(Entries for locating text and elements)
_____
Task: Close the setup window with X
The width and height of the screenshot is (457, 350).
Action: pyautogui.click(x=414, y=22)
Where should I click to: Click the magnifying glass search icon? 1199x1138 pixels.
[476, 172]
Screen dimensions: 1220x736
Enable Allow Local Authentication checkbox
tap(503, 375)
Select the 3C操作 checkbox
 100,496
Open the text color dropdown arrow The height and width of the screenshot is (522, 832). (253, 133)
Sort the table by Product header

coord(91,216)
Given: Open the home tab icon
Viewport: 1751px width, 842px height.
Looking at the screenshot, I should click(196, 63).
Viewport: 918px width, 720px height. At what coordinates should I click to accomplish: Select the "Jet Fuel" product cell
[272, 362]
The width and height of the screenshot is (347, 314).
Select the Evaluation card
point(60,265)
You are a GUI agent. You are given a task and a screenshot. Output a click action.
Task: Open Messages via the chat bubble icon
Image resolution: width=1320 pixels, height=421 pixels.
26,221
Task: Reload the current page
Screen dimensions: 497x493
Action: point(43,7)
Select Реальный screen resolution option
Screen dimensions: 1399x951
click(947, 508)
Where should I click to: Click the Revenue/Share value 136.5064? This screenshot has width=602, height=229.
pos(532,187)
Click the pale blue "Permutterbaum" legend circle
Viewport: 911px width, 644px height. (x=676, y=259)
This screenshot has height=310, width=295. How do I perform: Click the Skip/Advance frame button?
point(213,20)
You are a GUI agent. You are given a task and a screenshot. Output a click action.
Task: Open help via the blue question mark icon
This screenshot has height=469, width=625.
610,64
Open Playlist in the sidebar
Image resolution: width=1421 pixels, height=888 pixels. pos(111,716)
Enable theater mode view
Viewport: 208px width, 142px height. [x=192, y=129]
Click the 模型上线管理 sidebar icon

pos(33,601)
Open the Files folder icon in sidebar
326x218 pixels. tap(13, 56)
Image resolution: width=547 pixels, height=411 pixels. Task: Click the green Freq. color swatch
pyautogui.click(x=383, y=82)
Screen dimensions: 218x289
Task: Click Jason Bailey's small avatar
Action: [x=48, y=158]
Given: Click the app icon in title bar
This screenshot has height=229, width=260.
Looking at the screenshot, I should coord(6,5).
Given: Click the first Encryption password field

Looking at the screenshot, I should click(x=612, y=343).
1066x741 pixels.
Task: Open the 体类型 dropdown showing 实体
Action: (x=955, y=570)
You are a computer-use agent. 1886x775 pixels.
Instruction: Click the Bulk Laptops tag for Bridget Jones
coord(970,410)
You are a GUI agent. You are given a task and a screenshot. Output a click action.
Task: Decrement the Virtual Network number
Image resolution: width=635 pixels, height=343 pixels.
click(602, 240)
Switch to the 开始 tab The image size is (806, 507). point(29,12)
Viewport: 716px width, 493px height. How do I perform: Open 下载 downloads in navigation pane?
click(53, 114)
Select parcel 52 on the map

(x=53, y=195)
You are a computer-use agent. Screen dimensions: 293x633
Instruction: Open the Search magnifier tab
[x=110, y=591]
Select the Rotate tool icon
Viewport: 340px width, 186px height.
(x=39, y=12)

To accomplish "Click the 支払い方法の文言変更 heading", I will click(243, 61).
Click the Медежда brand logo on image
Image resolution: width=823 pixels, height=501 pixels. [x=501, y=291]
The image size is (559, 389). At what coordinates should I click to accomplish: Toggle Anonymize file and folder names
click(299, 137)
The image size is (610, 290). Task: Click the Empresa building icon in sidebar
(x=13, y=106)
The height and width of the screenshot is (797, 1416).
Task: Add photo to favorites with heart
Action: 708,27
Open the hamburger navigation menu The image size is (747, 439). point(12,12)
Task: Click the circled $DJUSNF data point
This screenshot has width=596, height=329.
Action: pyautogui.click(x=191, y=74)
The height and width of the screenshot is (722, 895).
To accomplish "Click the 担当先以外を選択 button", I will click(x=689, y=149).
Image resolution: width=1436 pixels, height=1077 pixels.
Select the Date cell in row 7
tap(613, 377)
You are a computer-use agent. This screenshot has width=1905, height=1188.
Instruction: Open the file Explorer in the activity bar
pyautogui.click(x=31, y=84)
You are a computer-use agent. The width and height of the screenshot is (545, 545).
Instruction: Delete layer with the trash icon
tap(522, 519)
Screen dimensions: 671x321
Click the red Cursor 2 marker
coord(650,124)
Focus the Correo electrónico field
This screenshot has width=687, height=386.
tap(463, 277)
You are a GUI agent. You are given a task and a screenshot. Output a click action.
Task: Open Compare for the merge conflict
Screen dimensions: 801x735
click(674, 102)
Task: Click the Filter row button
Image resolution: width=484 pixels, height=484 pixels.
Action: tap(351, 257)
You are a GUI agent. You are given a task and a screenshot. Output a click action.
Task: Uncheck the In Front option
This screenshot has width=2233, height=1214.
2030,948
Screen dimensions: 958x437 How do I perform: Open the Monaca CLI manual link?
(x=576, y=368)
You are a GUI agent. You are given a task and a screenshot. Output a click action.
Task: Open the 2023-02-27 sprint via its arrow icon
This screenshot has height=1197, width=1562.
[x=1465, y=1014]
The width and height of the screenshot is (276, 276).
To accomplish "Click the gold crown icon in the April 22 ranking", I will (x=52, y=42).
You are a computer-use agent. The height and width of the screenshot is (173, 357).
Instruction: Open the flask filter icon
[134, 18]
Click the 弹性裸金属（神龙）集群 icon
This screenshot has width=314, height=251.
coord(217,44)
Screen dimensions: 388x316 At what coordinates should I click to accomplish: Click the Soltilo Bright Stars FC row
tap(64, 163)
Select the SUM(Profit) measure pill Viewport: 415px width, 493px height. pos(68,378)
_____
WHAT THIS TASK INVOLVES =>
Can you reproduce all of the records above, swapping every "GUI agent" for "desktop assistant" and leaving everything else unchanged?

RESULT OF THE EXERCISE =>
Task: Close the setup window with X
The width and height of the screenshot is (457, 350).
Action: pyautogui.click(x=414, y=22)
Where should I click to: Click the magnifying glass search icon? 1199x1138 pixels.
[476, 172]
Screen dimensions: 1220x736
Enable Allow Local Authentication checkbox
tap(503, 375)
Select the 3C操作 checkbox
 100,496
Open the text color dropdown arrow The height and width of the screenshot is (522, 832). (253, 133)
Sort the table by Product header

coord(91,216)
Given: Open the home tab icon
Viewport: 1751px width, 842px height.
Looking at the screenshot, I should click(196, 63).
Viewport: 918px width, 720px height. At what coordinates should I click to accomplish: Select the "Jet Fuel" product cell
[272, 362]
The width and height of the screenshot is (347, 314).
Select the Evaluation card
point(60,265)
You are a desktop assistant. You are given a task and a screenshot. Output a click action.
Task: Open Messages via the chat bubble icon
Image resolution: width=1320 pixels, height=421 pixels.
26,221
Task: Reload the current page
Screen dimensions: 497x493
Action: point(43,7)
Select Реальный screen resolution option
Screen dimensions: 1399x951
click(947, 508)
Where should I click to: Click the Revenue/Share value 136.5064? This screenshot has width=602, height=229.
pos(532,187)
Click the pale blue "Permutterbaum" legend circle
Viewport: 911px width, 644px height. (x=676, y=259)
This screenshot has height=310, width=295. How do I perform: Click the Skip/Advance frame button?
point(213,20)
You are a desktop assistant. You are given a task and a screenshot. Output a click action.
Task: Open help via the blue question mark icon
This screenshot has height=469, width=625.
610,64
Open Playlist in the sidebar
Image resolution: width=1421 pixels, height=888 pixels. pos(111,716)
Enable theater mode view
Viewport: 208px width, 142px height. [x=192, y=129]
Click the 模型上线管理 sidebar icon

pos(33,601)
Open the Files folder icon in sidebar
326x218 pixels. tap(13, 56)
Image resolution: width=547 pixels, height=411 pixels. Task: Click the green Freq. color swatch
pyautogui.click(x=383, y=82)
Screen dimensions: 218x289
Task: Click Jason Bailey's small avatar
Action: [x=48, y=158]
Given: Click the app icon in title bar
This screenshot has height=229, width=260.
Looking at the screenshot, I should coord(6,5).
Given: Click the first Encryption password field

Looking at the screenshot, I should click(x=612, y=343).
1066x741 pixels.
Task: Open the 体类型 dropdown showing 实体
Action: (x=955, y=570)
You are a computer-use agent. 1886x775 pixels.
Instruction: Click the Bulk Laptops tag for Bridget Jones
coord(970,410)
You are a desktop assistant. You are given a task and a screenshot. Output a click action.
Task: Decrement the Virtual Network number
Image resolution: width=635 pixels, height=343 pixels.
click(602, 240)
Switch to the 开始 tab The image size is (806, 507). point(29,12)
Viewport: 716px width, 493px height. How do I perform: Open 下载 downloads in navigation pane?
click(53, 114)
Select parcel 52 on the map

(x=53, y=195)
You are a computer-use agent. Screen dimensions: 293x633
Instruction: Open the Search magnifier tab
[x=110, y=591]
Select the Rotate tool icon
Viewport: 340px width, 186px height.
(x=39, y=12)

To accomplish "Click the 支払い方法の文言変更 heading", I will click(243, 61).
Click the Медежда brand logo on image
Image resolution: width=823 pixels, height=501 pixels. [x=501, y=291]
The image size is (559, 389). At what coordinates should I click to accomplish: Toggle Anonymize file and folder names
click(299, 137)
The image size is (610, 290). Task: Click the Empresa building icon in sidebar
(x=13, y=106)
The height and width of the screenshot is (797, 1416).
Task: Add photo to favorites with heart
Action: 708,27
Open the hamburger navigation menu The image size is (747, 439). point(12,12)
Task: Click the circled $DJUSNF data point
This screenshot has width=596, height=329.
Action: pyautogui.click(x=191, y=74)
The height and width of the screenshot is (722, 895).
To accomplish "Click the 担当先以外を選択 button", I will click(x=689, y=149).
Image resolution: width=1436 pixels, height=1077 pixels.
Select the Date cell in row 7
tap(613, 377)
You are a computer-use agent. This screenshot has width=1905, height=1188.
Instruction: Open the file Explorer in the activity bar
pyautogui.click(x=31, y=84)
You are a computer-use agent. The width and height of the screenshot is (545, 545).
Instruction: Delete layer with the trash icon
tap(522, 519)
Screen dimensions: 671x321
Click the red Cursor 2 marker
coord(650,124)
Focus the Correo electrónico field
This screenshot has width=687, height=386.
tap(463, 277)
You are a desktop assistant. You are given a task and a screenshot. Output a click action.
Task: Open Compare for the merge conflict
Screen dimensions: 801x735
click(674, 102)
Task: Click the Filter row button
Image resolution: width=484 pixels, height=484 pixels.
Action: tap(351, 257)
You are a desktop assistant. You are given a task and a screenshot. Output a click action.
Task: Uncheck the In Front option
This screenshot has width=2233, height=1214.
2030,948
Screen dimensions: 958x437 How do I perform: Open the Monaca CLI manual link?
(x=576, y=368)
You are a desktop assistant. You are given a task and a screenshot. Output a click action.
Task: Open the 2023-02-27 sprint via its arrow icon
This screenshot has height=1197, width=1562.
[x=1465, y=1014]
The width and height of the screenshot is (276, 276).
To accomplish "Click the gold crown icon in the April 22 ranking", I will (x=52, y=42).
You are a computer-use agent. The height and width of the screenshot is (173, 357).
Instruction: Open the flask filter icon
[134, 18]
Click the 弹性裸金属（神龙）集群 icon
This screenshot has width=314, height=251.
coord(217,44)
Screen dimensions: 388x316 At what coordinates should I click to accomplish: Click the Soltilo Bright Stars FC row
tap(64, 163)
Select the SUM(Profit) measure pill Viewport: 415px width, 493px height. pos(68,378)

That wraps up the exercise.